Schnepf: This season could be worst Vikings campaign ever
In what could very well become the worst season in the 52-year history of Minnesota Vikings football, I will try to pick out some positives for all of you purple-jersey wearing followers who watched your team get embarrassed on prime-time television for the second straight week.
Forget the fact that the Green Bay Packers handed your Vikings a 44-31 loss.
Yes, you may have been tossing your bean dip at the TV when you saw the Vikings defense’s inability to stop the Packers on third down. But you could be thankful the defense was on the field and Christian Ponder was not.
You may have been yearning for Brett Favre’s return, maybe even Tommy Kramer’s return. But Ponder was able to get the ball to Adrian Peterson, who mysteriously had only 12 touches last week.
You may have been yearning for Bud Grant’s coaching return. But Vikings head coach Leslie Frazier looked cool by never losing his cool.
You may have been cursing Aaron Rodgers for throwing one strike after another by the earholes of Vikings defenders.

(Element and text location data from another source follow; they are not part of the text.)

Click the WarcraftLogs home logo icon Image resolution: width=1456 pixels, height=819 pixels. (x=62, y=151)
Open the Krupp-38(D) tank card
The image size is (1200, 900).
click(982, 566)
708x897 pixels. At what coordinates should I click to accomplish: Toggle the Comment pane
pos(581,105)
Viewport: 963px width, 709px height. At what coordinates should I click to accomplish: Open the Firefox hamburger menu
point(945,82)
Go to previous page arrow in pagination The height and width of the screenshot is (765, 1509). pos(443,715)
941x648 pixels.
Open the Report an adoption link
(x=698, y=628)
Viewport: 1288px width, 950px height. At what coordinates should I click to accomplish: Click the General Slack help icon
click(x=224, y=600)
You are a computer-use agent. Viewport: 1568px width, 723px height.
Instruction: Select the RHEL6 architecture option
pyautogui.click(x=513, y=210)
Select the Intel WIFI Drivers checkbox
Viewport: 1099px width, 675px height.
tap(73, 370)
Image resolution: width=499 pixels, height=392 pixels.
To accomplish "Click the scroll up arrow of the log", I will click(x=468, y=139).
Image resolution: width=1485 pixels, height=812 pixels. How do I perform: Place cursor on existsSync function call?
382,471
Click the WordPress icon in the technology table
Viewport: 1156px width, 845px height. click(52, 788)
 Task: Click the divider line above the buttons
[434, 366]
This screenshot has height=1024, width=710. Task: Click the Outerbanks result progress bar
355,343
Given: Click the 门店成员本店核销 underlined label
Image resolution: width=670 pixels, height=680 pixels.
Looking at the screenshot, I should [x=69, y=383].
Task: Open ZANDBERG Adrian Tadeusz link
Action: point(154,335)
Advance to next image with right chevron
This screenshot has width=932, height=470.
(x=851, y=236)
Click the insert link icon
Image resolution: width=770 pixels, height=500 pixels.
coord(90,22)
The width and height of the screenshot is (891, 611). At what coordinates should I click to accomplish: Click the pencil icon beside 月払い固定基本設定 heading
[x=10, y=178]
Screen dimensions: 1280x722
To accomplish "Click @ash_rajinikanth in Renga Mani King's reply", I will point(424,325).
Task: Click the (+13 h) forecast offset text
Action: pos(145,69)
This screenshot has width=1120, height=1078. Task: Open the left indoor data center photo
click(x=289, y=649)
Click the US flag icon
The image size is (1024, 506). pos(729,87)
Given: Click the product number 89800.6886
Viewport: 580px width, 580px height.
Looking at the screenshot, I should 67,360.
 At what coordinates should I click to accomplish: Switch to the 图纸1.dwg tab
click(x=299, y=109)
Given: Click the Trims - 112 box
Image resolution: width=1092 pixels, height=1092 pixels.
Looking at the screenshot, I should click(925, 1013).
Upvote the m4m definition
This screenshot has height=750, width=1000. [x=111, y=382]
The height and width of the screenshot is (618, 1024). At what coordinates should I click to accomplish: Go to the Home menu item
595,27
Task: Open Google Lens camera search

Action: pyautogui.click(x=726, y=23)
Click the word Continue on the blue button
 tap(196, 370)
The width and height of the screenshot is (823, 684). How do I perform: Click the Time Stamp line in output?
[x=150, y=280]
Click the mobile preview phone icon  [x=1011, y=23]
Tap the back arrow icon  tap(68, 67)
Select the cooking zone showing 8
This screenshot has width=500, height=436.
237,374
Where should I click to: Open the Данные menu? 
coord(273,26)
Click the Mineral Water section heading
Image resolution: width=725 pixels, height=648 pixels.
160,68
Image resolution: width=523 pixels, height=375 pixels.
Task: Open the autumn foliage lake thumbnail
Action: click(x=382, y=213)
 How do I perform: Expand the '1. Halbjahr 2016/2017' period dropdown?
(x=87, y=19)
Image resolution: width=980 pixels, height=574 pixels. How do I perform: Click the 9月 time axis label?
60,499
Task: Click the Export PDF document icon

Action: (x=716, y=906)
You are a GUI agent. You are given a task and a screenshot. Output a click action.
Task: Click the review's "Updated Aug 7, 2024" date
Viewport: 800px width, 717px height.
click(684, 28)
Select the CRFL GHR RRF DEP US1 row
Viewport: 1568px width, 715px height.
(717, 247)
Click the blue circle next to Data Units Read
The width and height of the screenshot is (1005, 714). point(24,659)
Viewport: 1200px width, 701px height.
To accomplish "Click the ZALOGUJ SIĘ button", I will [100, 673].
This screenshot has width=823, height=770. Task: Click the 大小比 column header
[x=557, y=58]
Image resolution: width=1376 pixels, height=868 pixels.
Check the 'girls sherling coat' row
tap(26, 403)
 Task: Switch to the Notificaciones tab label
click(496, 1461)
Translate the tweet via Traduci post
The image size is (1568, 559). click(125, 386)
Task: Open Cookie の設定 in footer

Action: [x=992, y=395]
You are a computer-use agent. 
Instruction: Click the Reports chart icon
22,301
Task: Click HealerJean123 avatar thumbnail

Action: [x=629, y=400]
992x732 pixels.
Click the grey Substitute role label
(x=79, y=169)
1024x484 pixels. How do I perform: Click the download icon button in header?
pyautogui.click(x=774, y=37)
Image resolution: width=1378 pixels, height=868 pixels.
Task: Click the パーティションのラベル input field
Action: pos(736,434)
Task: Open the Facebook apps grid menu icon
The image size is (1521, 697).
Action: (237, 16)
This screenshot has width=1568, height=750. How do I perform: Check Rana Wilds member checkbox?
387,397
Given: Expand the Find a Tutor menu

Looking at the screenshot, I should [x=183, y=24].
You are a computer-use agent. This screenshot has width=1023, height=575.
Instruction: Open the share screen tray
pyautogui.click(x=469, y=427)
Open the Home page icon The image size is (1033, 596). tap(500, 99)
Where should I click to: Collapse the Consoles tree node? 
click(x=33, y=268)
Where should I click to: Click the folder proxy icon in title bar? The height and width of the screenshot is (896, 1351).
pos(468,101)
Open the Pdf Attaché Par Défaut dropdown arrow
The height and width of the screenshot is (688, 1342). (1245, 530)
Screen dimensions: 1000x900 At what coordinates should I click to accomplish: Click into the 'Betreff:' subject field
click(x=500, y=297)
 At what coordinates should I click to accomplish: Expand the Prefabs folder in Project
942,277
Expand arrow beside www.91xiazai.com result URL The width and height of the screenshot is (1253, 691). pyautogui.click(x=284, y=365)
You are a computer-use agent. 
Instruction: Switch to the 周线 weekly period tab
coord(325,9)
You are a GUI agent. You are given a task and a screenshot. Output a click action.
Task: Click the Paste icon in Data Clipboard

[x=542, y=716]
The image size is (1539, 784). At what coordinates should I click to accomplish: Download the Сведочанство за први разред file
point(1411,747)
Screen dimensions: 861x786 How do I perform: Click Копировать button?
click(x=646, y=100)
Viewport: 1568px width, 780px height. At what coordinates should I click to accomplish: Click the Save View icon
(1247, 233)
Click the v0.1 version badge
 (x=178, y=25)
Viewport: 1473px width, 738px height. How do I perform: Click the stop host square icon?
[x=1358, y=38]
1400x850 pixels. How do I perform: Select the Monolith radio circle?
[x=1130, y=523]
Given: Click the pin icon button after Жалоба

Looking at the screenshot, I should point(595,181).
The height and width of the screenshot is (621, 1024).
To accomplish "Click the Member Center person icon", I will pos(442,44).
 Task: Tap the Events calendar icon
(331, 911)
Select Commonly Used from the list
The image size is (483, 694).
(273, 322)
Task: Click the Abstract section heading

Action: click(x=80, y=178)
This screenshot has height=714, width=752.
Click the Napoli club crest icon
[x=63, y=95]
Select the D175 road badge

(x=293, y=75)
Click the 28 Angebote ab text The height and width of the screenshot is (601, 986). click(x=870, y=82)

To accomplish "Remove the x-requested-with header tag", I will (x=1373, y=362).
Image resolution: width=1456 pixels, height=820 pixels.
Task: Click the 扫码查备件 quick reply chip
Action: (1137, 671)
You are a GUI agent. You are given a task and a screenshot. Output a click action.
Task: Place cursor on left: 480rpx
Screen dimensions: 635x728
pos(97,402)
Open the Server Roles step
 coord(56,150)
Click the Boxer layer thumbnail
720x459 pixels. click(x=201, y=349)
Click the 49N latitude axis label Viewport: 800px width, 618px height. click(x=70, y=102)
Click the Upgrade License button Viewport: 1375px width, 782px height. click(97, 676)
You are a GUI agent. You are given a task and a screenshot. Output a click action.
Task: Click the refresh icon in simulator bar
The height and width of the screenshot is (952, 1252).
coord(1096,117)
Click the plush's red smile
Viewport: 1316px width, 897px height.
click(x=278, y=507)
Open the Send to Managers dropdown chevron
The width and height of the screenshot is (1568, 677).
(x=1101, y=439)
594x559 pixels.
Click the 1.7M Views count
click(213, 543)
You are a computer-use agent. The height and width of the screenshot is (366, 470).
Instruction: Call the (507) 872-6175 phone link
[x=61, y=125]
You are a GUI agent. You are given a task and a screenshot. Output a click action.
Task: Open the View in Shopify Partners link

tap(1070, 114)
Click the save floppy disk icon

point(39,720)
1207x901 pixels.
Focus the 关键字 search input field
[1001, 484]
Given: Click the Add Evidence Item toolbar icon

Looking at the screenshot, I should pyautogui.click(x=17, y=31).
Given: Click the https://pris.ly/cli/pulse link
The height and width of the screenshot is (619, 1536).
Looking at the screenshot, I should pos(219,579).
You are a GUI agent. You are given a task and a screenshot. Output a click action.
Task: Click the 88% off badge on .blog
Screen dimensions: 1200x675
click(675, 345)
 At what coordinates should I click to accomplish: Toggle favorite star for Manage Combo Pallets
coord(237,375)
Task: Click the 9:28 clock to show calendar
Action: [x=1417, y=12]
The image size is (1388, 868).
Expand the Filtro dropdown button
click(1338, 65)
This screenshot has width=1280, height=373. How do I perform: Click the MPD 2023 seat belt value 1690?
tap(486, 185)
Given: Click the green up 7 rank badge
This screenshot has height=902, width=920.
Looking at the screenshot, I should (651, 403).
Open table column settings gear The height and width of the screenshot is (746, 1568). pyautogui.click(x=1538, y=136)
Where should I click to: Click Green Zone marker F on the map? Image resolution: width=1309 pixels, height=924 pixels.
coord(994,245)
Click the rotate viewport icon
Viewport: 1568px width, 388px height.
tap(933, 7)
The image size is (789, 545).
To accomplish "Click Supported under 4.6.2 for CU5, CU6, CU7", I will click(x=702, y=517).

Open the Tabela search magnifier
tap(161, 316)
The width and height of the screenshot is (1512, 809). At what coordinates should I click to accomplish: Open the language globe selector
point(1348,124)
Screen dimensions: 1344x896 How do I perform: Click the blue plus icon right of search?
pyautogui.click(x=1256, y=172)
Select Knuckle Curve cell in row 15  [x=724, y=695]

But you didn’t have to because you now have Greg Jennings on your team to throw insults at Rodgers.
You may have been lamenting the injuries that have limited the Vikings defense. But you should have been thankful an injury kept Josh Freeman on the sidelines instead of watching him chuck 53 passes without a touchdown.
You may have cringed when NBC sports showed aerial shots of Target Field, home of a Minnesota Twins baseball team that has become accustomed to losing as much as the Vikings. But you could take comfort in the fact that the Packers will never win another game in the Metrodome.
That’s because the bubble built for the Vikings is scheduled for demolition once this season comes to an end. And the end can’t come soon enough.
Now with a 1-6 record, the Vikings are on their way to their 16th losing season since becoming an NFL franchise in 1961. They will end up far short of their 28th playoff appearance, way short of their eighth NFC title appearance and light years away from their fifth Super Bowl appearance.
Instead, these Vikings are on their way to posting their worst record ever.
They went 3-11 and 2-11-1 in 1961 and 1962. But we’ll give them a pass on those first two years after expansion.
They went 3-8-3 in 1967. But that was Bud Grant’s first season with a team of newcomers like Joe Kapp, Dave Osborn and Bill Brown.
They went 5-11 in 2001 when Dennis Green was eventually fired and replaced by … Mike Tice. They went 3-13 in 2011 when the quarterback pickup of an aging Donovan McNabb was a bust.
But perhaps the worst season came in 1984, when the Bible-thumping, Marine-barking Les Steckel took over for the legendary Bud Grant. The boot camp approach did not work. Steckel, who was recently named the third-worst head coach in modern NFL history, was replaced by … Bud Grant.
Much like the inefficiency of this year’s Vikings defense, the 1984 team gave up 484 points – the most by an NFC team from 1983 to 2000. The Vikings lost their last six games that year by an average of 27 points.
History could repeat itself this season. Just take a look at the Vikings schedule.
At Dallas? Loss. Host Washington? Loss. At Seattle? Loss. At Green Bay? Loss. Host Chicago? Loss if Jay Cutler plays. At Baltimore? Loss.
Host Philadelphia? This might be the Vikings’ second win. At Cincinnati? Loss to Andy Dalton, a quarterback who threw for five touchdowns Sunday and a quarterback who the Vikings could’ve drafted instead of Ponder. Host Detroit? Loss.
So as you Vikings fans brace yourself for the possibility of a 1-15 season, take a look on the bright side.
There’s always the NFL Draft to look forward to. Maybe, just maybe, the Vikings will find a quarterback who can see the field, a quarterback who can spot a secondary receiver, a quarterback who can throw downfield or a quarterback who isn’t nearing retirement.